---- Available data
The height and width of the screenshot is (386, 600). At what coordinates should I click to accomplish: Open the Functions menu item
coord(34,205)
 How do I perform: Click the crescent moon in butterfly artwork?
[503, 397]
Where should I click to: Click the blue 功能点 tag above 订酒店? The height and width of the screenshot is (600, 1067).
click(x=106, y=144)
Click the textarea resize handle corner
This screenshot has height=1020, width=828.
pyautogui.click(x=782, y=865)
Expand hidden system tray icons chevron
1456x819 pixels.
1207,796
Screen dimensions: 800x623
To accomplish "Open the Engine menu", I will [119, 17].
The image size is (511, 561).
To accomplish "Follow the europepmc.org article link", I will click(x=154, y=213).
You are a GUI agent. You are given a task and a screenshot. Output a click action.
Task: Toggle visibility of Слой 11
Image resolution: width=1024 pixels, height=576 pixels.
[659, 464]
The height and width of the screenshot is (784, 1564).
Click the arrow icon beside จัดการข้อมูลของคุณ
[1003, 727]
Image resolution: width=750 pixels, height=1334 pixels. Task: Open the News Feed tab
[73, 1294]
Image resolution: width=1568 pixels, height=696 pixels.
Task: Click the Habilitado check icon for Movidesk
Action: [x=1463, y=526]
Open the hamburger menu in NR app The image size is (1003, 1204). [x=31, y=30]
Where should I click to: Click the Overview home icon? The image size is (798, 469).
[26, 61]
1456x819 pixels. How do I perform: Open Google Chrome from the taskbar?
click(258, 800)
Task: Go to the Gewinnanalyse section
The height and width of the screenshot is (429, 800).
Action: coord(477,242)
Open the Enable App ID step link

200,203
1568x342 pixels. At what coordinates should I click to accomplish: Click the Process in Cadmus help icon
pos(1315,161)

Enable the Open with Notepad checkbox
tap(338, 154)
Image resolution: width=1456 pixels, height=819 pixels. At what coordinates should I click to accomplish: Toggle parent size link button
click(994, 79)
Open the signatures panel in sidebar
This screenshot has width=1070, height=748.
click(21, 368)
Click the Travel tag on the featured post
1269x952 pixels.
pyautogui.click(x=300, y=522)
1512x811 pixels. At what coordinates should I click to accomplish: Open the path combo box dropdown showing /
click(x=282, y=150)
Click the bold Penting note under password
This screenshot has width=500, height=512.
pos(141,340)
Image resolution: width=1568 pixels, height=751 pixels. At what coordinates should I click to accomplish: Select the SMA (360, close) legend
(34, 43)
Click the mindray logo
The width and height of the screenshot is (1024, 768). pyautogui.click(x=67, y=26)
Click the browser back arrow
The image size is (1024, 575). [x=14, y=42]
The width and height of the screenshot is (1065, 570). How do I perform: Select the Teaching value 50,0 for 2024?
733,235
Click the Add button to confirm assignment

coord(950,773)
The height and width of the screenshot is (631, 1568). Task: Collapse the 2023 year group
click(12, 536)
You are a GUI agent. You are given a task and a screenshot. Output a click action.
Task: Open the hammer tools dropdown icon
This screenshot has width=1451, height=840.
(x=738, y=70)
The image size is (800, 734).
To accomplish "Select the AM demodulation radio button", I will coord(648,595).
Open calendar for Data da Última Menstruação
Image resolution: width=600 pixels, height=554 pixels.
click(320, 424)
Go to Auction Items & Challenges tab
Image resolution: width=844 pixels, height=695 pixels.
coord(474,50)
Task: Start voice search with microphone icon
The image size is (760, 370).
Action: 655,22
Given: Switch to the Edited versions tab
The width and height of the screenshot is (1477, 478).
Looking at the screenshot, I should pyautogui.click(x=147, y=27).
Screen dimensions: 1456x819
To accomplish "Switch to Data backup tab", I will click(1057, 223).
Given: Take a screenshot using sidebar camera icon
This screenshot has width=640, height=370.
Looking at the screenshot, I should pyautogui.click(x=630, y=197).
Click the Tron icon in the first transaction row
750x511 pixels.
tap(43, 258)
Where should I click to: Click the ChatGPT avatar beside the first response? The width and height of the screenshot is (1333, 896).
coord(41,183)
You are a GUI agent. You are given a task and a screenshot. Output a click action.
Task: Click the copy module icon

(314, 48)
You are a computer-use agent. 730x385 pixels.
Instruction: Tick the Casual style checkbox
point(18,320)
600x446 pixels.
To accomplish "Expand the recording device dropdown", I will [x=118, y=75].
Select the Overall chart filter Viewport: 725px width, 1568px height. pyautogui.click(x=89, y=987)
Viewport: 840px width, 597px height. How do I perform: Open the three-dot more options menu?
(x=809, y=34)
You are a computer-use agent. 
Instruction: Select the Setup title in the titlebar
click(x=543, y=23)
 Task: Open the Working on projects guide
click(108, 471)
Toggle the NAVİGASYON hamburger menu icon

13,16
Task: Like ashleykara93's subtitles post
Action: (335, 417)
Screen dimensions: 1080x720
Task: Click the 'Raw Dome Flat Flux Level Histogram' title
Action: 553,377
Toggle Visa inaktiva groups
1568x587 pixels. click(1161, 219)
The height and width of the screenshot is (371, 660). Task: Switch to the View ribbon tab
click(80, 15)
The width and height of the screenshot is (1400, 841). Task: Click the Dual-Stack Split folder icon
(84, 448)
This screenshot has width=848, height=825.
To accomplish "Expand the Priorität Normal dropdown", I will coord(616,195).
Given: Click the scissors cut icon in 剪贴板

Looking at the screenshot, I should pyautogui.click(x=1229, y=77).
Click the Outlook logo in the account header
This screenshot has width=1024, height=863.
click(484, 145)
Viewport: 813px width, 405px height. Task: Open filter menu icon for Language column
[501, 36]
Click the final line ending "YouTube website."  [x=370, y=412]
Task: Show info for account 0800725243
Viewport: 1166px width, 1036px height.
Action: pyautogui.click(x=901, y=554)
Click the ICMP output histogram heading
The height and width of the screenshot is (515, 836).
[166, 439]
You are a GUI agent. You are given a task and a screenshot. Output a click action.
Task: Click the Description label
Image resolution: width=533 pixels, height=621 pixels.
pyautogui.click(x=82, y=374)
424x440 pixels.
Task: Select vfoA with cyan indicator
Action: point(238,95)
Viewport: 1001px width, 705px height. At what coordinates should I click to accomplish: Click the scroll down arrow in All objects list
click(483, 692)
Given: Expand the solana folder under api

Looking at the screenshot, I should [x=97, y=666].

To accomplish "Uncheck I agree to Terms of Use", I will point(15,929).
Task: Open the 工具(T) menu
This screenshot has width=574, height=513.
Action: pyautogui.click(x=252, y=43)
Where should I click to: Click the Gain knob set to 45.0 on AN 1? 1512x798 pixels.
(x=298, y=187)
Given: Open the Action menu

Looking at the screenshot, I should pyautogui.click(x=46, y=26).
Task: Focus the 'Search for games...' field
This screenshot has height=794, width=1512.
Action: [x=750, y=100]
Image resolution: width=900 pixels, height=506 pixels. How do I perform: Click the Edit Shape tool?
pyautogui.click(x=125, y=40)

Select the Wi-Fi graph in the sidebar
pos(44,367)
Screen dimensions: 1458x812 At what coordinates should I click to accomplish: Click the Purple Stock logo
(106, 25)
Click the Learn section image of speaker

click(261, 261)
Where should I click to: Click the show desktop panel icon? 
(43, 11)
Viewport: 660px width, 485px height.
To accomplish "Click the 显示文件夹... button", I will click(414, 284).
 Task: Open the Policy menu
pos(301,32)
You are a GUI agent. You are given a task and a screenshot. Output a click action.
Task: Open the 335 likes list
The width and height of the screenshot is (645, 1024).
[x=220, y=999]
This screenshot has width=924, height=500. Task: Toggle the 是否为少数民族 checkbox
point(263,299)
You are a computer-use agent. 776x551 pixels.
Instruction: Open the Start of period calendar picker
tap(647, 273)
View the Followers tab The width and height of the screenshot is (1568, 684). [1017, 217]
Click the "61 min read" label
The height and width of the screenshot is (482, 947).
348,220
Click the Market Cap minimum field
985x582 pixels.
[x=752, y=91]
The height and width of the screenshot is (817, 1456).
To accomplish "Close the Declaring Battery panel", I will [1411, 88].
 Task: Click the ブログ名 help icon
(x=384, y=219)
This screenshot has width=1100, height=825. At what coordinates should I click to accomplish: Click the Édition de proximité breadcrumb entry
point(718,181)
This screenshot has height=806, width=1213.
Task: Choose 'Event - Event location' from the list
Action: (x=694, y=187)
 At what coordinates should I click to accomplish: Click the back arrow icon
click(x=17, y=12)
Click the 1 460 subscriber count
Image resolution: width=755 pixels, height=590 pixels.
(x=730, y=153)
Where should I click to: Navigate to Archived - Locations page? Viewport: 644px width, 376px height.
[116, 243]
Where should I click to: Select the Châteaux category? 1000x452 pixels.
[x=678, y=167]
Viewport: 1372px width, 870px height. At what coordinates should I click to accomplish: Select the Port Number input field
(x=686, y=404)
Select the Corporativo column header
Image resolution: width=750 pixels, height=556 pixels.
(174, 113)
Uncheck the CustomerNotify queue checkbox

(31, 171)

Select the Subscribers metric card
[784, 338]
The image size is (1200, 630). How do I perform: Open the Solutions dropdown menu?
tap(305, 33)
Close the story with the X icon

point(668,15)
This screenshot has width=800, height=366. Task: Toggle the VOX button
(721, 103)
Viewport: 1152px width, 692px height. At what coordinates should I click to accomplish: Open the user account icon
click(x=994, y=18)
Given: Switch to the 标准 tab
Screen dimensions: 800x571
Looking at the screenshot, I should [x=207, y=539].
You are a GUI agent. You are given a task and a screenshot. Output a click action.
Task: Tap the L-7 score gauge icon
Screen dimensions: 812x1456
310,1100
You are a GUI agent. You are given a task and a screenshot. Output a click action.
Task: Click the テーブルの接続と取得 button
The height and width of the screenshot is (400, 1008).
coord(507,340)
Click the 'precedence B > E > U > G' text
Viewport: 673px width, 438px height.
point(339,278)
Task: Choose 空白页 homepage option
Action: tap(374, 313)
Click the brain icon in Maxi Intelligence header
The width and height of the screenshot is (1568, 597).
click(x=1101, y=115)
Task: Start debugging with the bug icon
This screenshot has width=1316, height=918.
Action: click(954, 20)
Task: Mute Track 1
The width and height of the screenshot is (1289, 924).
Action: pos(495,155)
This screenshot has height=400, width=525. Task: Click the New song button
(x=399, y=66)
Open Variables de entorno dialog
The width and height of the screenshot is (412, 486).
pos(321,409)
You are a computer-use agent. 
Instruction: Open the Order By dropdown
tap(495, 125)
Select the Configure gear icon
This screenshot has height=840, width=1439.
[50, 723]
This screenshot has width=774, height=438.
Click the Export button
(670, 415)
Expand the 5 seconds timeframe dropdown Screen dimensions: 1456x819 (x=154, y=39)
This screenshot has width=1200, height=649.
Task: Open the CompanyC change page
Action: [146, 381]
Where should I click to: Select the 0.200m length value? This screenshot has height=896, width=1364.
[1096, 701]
--------
**Short exercise**: Convert the items from the start through the line containing "[1003, 727]" into a Markdown table with the columns Row and Line. Leave out blank lines.

**Answer to the exercise**:
| Row | Line |
|---|---|
| 1 | The height and width of the screenshot is (386, 600). At what coordinates should I click to accomplish: Open the Functions menu item |
| 2 | coord(34,205) |
| 3 |  How do I perform: Click the crescent moon in butterfly artwork? |
| 4 | [503, 397] |
| 5 | Where should I click to: Click the blue 功能点 tag above 订酒店? The height and width of the screenshot is (600, 1067). |
| 6 | click(x=106, y=144) |
| 7 | Click the textarea resize handle corner |
| 8 | This screenshot has height=1020, width=828. |
| 9 | pyautogui.click(x=782, y=865) |
| 10 | Expand hidden system tray icons chevron |
| 11 | 1456x819 pixels. |
| 12 | 1207,796 |
| 13 | Screen dimensions: 800x623 |
| 14 | To accomplish "Open the Engine menu", I will [119, 17]. |
| 15 | The image size is (511, 561). |
| 16 | To accomplish "Follow the europepmc.org article link", I will click(x=154, y=213). |
| 17 | You are a GUI agent. You are given a task and a screenshot. Output a click action. |
| 18 | Task: Toggle visibility of Слой 11 |
| 19 | Image resolution: width=1024 pixels, height=576 pixels. |
| 20 | [659, 464] |
| 21 | The height and width of the screenshot is (784, 1564). |
| 22 | Click the arrow icon beside จัดการข้อมูลของคุณ |
| 23 | [1003, 727] |